Mar 9, 2013 / 6:53 pm
Rebels in southern Syria freed 21 U.N. peacekeepers on Saturday after holding them hostage for four days, driving them to the border with Jordan after accusations from Western officials that the little-known group had tarnished the image of those fighting to topple President Bashar Assad.
The abduction and the tortured negotiations that ended it highlight the disorganization of the rebel movement, which has hindered its ability to fight Assad and complicates vows by the U.S. and others to provide assistance.
It also has raised concerns about the future of U.N. operations in the area. The Filipino peacekeepers were abducted on Wednesday by one of the rebel groups operating in southern Syria near the Jordanian border and the Israeli-occupied Golan Heights, where a U.N. force has patrolled a cease-fire line between Israel and Syria for nearly four decades.
Activists associated with the group, the Yarmouk Martyrs Brigade, gave different reasons for seizing the 21 men. First they demanded that all government forces leave the area. Then they suggested the peacekeepers were human shields against government attacks.

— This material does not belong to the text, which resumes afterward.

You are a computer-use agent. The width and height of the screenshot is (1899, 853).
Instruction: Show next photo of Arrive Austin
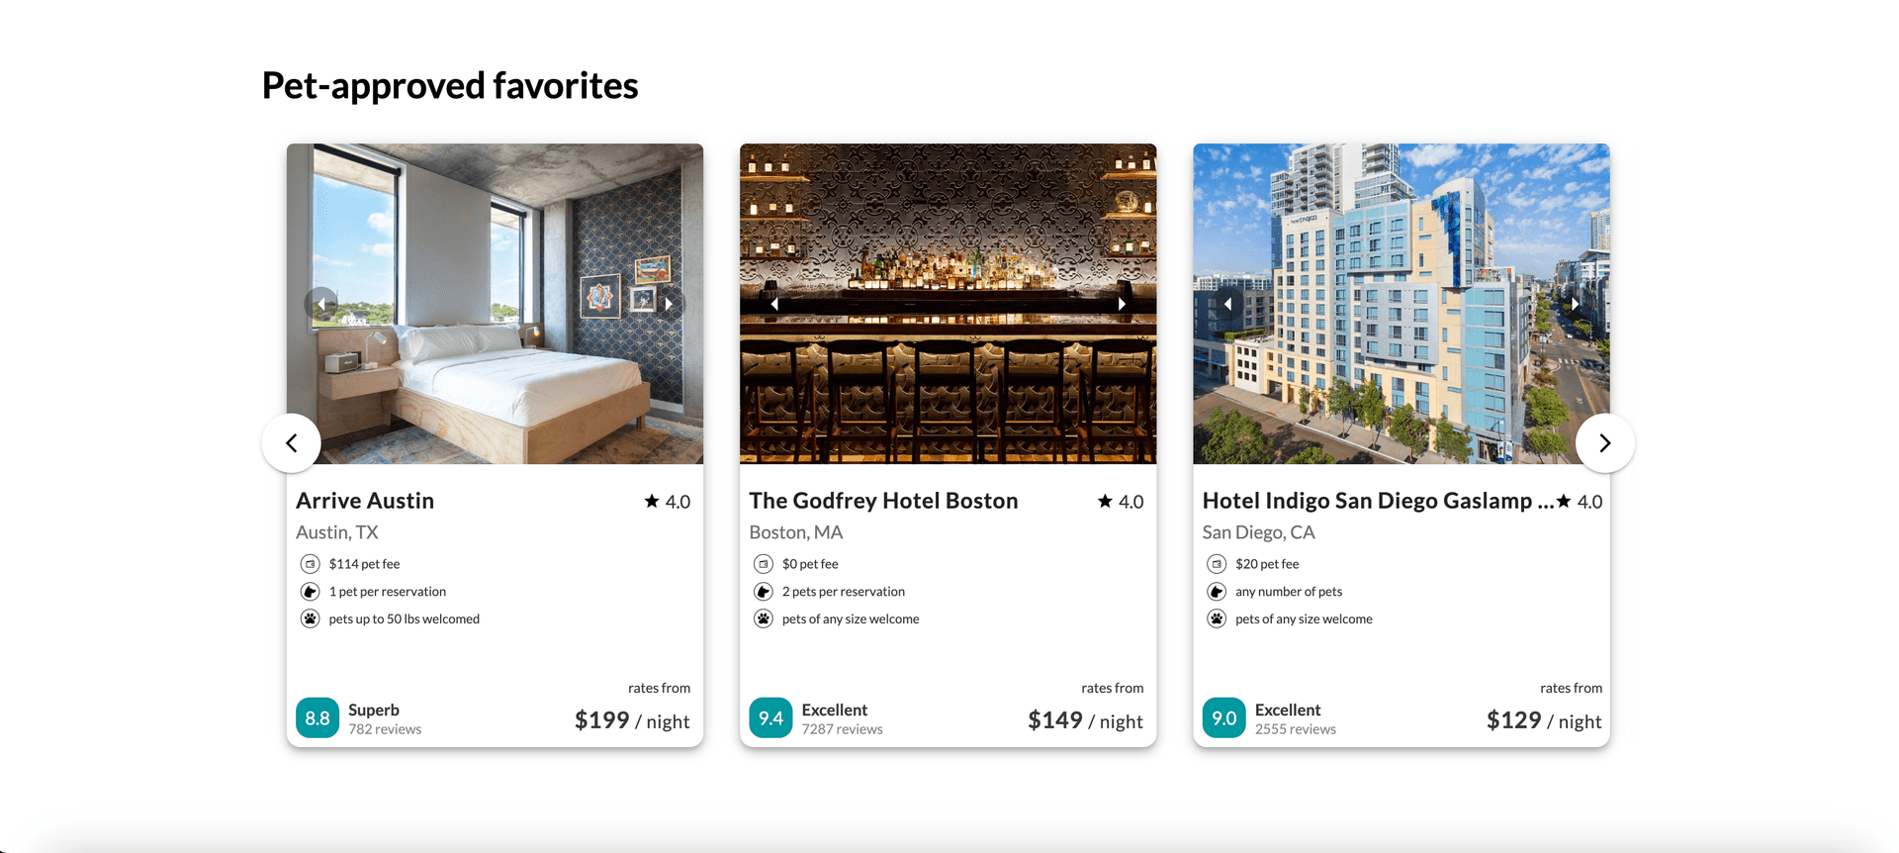click(670, 304)
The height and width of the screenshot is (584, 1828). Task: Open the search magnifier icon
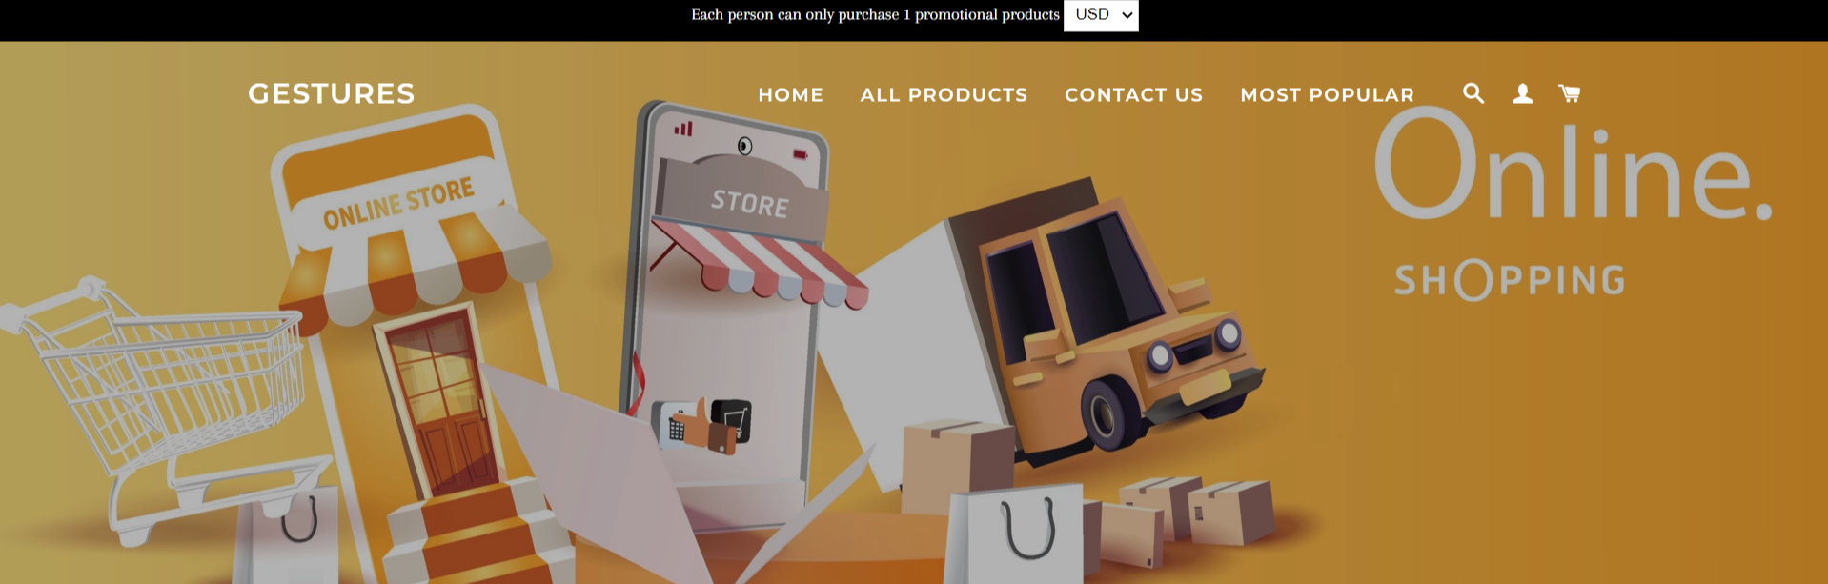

Then they declared them "honoured guests" held for their own safety.
They also released videos online, including one on Saturday of a bearded rebel commander with his arms around two peacekeepers' shoulders, flashing a V for victory sign.
On Saturday, after negotiations that the top U.N. official in Damascus described as "long and difficult," the rebels changed the plan to deliver the peacekeepers to a U.N. team, instead taking them to the Jordanian border.
Video broadcast by Arab satellite channels late Saturday showed them sitting at a round conference table in Amman, their bright blue helmets in front of them.
U.N. Secretary-General Ban Ki-moon welcomed their release and called on all parties in Syria to respect the peacekeepers' freedom of movement.